I was frankly just bewildered by this Bush-butt-kissing article in the
NY Times.
It seems Bush is making himself over for his second term. He wants to be remembered as the "impishly fun" president!
At a news conference last week, Mr. Bush joked that he did not have the time "to sit around and wander, lonely, in the Oval Office, kind of asking different portraits, 'How do you think my standing will be?' "
And at the end of an interview with a Belgian television correspondent last month, Mr. Bush blurted out to the young woman that she had "great eyes," glanced away slyly and then a little sheepishly, but for the most part seemed sorry that the session was over.
Is this a new George Bush?
White House officials insist not and say that the frisky president people are seeing in public is simply the one he has kept private for the last four years.
"Frisky!"
The mind boggles. Read the whole article and you'll get a picture of a Bush who frankly just doesn't give a damn anymore. And yet the article is written in a fawning tone that will have the average reader thinking "aww, he's just a guy like me".
These days Mr. Bush's chief form of exercise is biking - he no longer runs since his knees gave out last year - and he has taken it on with the same aggressiveness as he did his old 6:45 miles. "He's turned into a bike maniac," said Mark McKinnon, a biking buddy of the president who was also his chief media strategist during the 2004 campaign. "He grinds, and he goes flat out from beginning to end."

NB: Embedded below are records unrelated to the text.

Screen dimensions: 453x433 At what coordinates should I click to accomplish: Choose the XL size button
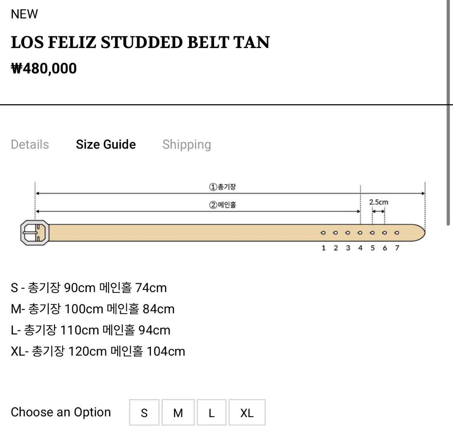(x=247, y=413)
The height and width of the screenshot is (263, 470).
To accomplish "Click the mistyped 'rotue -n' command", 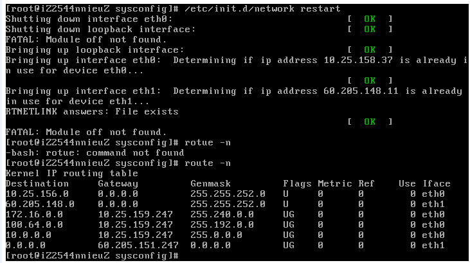I will click(x=208, y=143).
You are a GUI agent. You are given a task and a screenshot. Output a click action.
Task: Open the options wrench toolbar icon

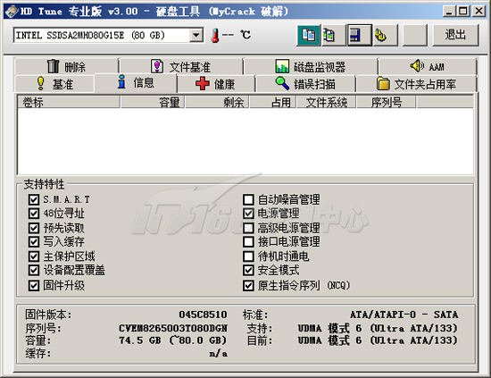[x=385, y=35]
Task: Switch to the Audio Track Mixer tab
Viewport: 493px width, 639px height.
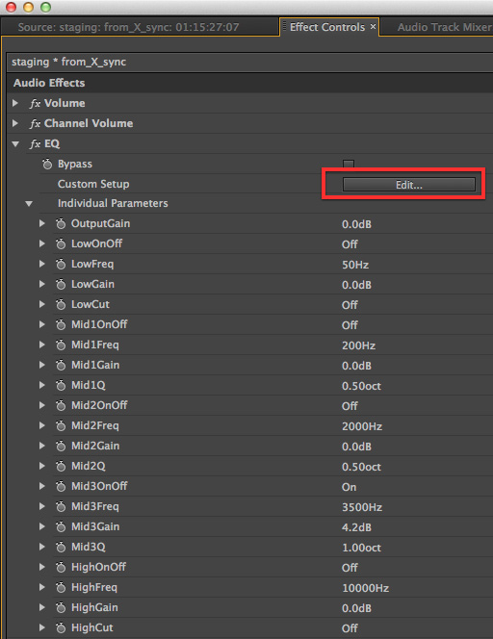Action: tap(444, 27)
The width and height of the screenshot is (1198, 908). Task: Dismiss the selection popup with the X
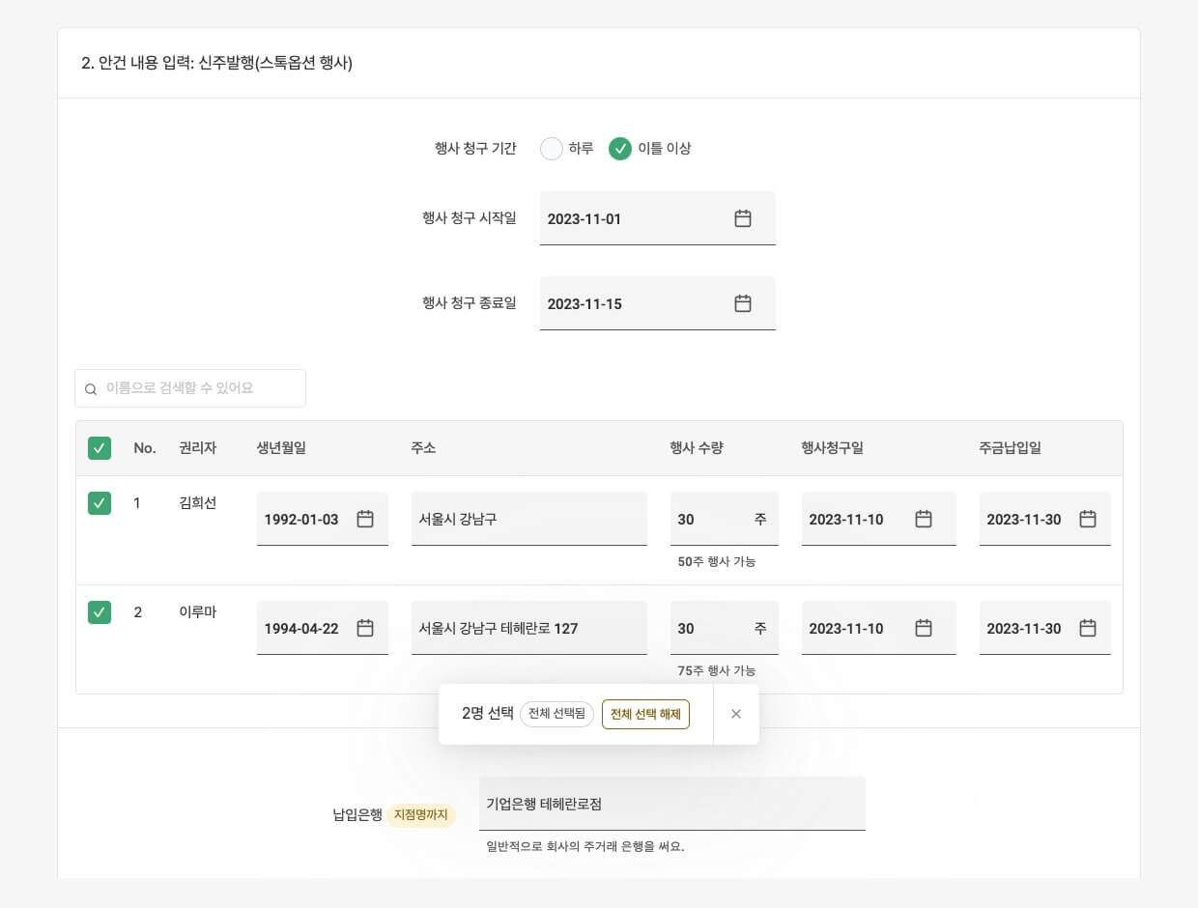coord(736,714)
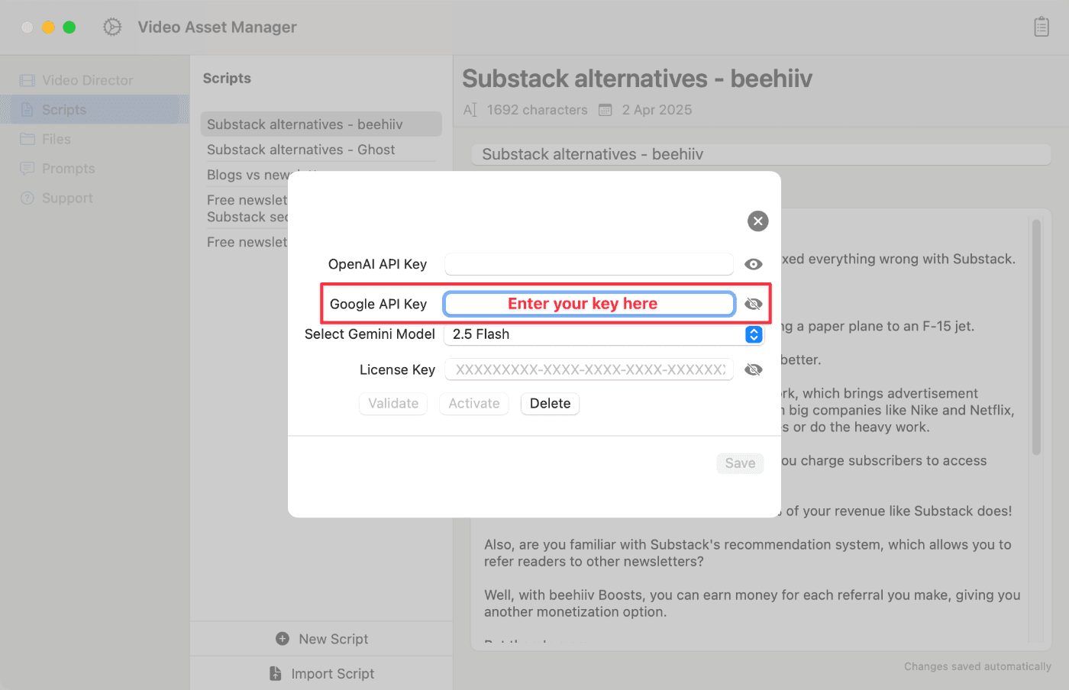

Mr. Bush, he added, had lost eight pounds since the election. "He's as calm and relaxed and confident and happy as I've ever seen him," Mr. McKinnon said. Despite the beating he has taken on Social Security, other advisers say, Mr. Bush still presents a cheery face to the staff. "People are not walking around with their heads hung on Social Security," said Joshua B. Bolten, the White House budget director. "When we have our Social Security meetings, and those are often very detailed, substantive meetings, he's consistently upbeat."
Clay Johnson III, the deputy director for management in the White House budget office and Mr. Bush's roommate at Yale, had a simple explanation for the president's mood: "He never, ever has to run for office again."
That impish smirk says to me "Ha! I'm sure pulling a fast one on the American people! I get to live in the big white house for 4 more years and they'll pay all my dry cleaning bills!"